● Text and item location entries:
● ● ● ●

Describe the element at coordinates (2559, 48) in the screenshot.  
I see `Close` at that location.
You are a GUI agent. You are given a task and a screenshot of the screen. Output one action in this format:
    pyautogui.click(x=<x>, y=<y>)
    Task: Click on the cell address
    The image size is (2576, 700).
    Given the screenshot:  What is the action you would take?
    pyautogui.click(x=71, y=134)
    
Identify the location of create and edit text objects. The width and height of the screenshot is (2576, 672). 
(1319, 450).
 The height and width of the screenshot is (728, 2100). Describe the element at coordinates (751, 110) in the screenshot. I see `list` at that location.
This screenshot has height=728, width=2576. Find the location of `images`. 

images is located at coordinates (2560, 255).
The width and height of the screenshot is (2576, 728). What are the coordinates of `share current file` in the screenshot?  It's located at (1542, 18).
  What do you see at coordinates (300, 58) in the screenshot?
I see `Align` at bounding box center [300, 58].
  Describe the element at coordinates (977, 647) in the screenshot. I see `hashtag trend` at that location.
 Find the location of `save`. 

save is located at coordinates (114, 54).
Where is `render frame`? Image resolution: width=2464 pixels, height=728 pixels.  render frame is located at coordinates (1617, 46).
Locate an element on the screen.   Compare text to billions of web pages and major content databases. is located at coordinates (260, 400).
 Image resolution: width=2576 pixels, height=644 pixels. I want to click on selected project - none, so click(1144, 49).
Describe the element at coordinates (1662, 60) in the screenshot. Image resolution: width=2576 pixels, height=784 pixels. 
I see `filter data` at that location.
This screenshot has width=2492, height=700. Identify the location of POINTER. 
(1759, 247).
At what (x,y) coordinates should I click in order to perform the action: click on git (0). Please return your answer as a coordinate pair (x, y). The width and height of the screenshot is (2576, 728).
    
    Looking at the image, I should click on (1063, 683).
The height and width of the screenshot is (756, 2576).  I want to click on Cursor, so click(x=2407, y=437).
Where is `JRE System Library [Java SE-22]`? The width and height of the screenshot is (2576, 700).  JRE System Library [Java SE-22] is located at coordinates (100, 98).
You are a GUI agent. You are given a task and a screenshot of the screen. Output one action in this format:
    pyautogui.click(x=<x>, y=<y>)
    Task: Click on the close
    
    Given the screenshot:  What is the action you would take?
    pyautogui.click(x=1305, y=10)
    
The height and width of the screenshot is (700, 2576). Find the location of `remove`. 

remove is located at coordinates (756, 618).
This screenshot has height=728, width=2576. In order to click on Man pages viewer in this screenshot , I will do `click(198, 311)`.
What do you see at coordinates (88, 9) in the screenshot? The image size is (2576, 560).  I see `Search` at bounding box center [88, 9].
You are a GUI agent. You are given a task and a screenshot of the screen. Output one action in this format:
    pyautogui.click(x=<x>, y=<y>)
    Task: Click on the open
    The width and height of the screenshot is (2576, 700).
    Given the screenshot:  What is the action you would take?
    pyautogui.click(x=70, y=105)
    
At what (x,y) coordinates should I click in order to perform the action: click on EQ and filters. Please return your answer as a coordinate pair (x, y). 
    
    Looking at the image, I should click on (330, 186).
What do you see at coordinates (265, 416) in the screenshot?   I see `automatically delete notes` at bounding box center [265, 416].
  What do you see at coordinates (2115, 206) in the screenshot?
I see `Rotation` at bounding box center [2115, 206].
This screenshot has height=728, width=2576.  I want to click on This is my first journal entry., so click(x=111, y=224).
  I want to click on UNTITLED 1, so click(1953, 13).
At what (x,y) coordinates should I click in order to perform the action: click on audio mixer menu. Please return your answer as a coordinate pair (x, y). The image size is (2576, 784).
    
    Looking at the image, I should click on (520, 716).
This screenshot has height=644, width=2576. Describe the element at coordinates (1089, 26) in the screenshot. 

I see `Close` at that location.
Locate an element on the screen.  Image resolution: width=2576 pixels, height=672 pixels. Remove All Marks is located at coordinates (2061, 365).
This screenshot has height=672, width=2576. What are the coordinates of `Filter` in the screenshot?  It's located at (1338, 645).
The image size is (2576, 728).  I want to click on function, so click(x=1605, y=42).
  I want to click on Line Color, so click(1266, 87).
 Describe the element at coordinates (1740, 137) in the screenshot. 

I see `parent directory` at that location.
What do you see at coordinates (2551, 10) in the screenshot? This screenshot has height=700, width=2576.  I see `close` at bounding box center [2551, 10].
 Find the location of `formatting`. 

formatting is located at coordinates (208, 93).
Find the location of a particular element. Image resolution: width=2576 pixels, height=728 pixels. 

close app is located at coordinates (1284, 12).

● ● ● ●

● TO BE DONE: Retype the stretch of items above, from the line containing "click on EQ" through the line containing "What do you see at coordinates (2551, 10)", with no changes.

● SOLUTION TO THIS TASK:
At what (x,y) coordinates should I click in order to perform the action: click on EQ and filters. Please return your answer as a coordinate pair (x, y). 
    
    Looking at the image, I should click on (330, 186).
What do you see at coordinates (265, 416) in the screenshot?   I see `automatically delete notes` at bounding box center [265, 416].
  What do you see at coordinates (2115, 206) in the screenshot?
I see `Rotation` at bounding box center [2115, 206].
This screenshot has height=728, width=2576.  I want to click on This is my first journal entry., so click(x=111, y=224).
  I want to click on UNTITLED 1, so click(1953, 13).
At what (x,y) coordinates should I click in order to perform the action: click on audio mixer menu. Please return your answer as a coordinate pair (x, y). The image size is (2576, 784).
    
    Looking at the image, I should click on (520, 716).
This screenshot has height=644, width=2576. Describe the element at coordinates (1089, 26) in the screenshot. 

I see `Close` at that location.
Locate an element on the screen.  Image resolution: width=2576 pixels, height=672 pixels. Remove All Marks is located at coordinates (2061, 365).
This screenshot has height=672, width=2576. What are the coordinates of `Filter` in the screenshot?  It's located at (1338, 645).
The image size is (2576, 728).  I want to click on function, so click(x=1605, y=42).
  I want to click on Line Color, so click(1266, 87).
 Describe the element at coordinates (1740, 137) in the screenshot. 

I see `parent directory` at that location.
What do you see at coordinates (2551, 10) in the screenshot? This screenshot has height=700, width=2576.  I see `close` at bounding box center [2551, 10].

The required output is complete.